Pimentel (⁸⁶) indicated that dentists are a population at risk of developing allergies due to frequent contact with dental materials that can trigger type I hypersensitivity reactions mediated by IgE. Some studies showed that 40% of individuals with sensitivity to latex also have sensitization to different types of fruit. This cross-reactivity is known as latex-fruit syndrome (⁹⁶-⁹⁷). The main types of fruit related to this type of allergic reaction are bananas, avocados, kiwifruit, grapes, passionfruit, pineapples, peaches, papayas, walnuts, tomatoes, and cherries (⁶⁵,⁹⁶,⁹⁷,⁹⁸,⁹⁹,¹⁰⁰,¹⁰¹,¹⁰²). It is characterized by an immediate hypersensitivity reaction to two different allergenic sources: latex and fruit. The main allergens responsible for this cross-reaction are Hev b5, Hev b6, and Hev b7, which are proteins related to the protection system of the latex plant (Hevea brasiliensis) and are also contained in avocados, papayas, pineapples, tomatoes, and other vegetables (⁹⁸,¹⁰²,¹⁰³,¹⁰⁴).

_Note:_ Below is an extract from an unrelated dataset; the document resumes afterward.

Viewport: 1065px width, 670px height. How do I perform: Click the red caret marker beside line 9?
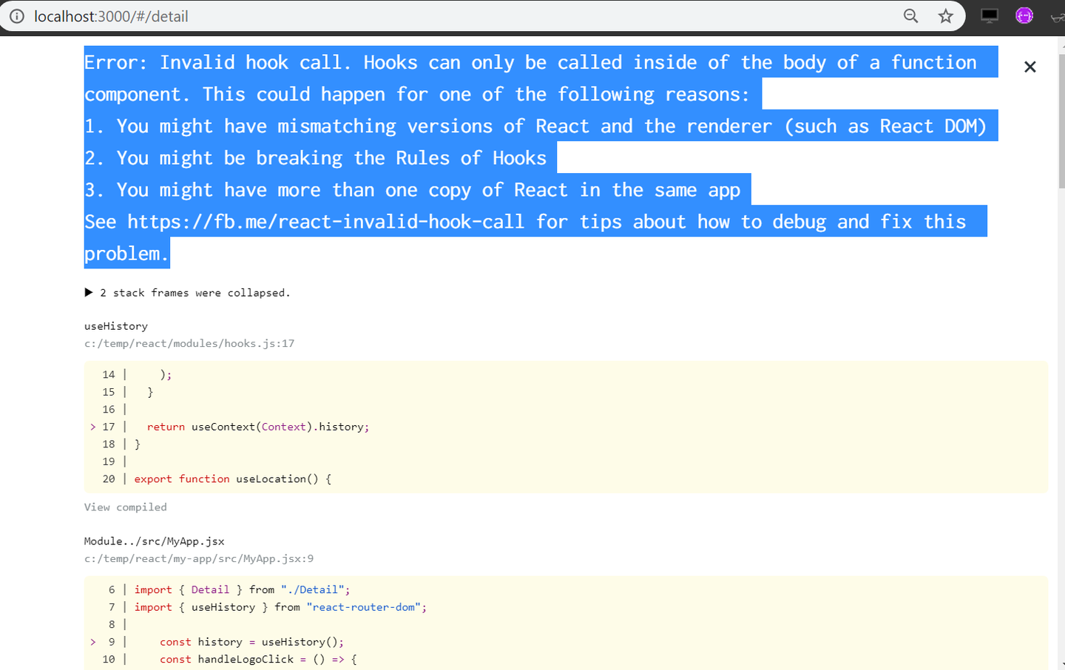coord(92,641)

In this study, a low but positive correlation for dentists was found between allergy to dental materials and foods (r=0.255). About a fifth (20.9%) of the dentist population reported some type of food allergy, whereas the prevalence of food allergies varies from 2% to 8% in the general population (⁶⁶). Females reported having the most allergic manifestations. According to the Spanish Society of Allergology and Clinical Immunology 2005, the foods that result in an allergic reaction most frequently are fruit, nuts, seafood, eggs, and milk (¹⁰⁵). Similarly, dentists reported that lactose, shrimps, pineapples, and tomatoes caused the most allergic reactions. The most common allergic reaction was urticaria. Furthermore, Scurlock and Burks mentioned that urticaria is probably the most common reaction (¹⁰⁶).

There seems to be an increase in the number of allergic reactions to food, medications, and dentistry-related materials. This could be associated with increased antigenic exposures in dental environments and cross-reactivities or repeated exposures to medication, as advocated by Baldo and Pham in 2013 (⁶⁹). These findings may be helpful for developing improved health policies for dental professionals. Future research should include a larger population sample.

Conclusions

In conclusion, there is a directly proportio- nal relationship between age, time of exposure to dental environments, and the risk of developing allergic conditions to dental materials (26% in this study). A low and positive correlation was observed between the presence of a chronic illness and the predisposition to develop an allergic reaction to food, medicines, and dental materials. There was a low and positive correlation between the presence of allergies in a first-degree relative and the prevalence of allergies between dentists. There was a low and positive correlation between the development of allergies to dental materials and allergies produced by the intake of some foods such as pineapples, tomatoes, and seafood. The main adverse reactions reported in dentists due to exposure to dental materials, medicines, and/or food were gastrointestinal, skin, and respi- ratory problems.

Conflicts of interest

The authors declare no conflict of interest in this article and it is the authors original work.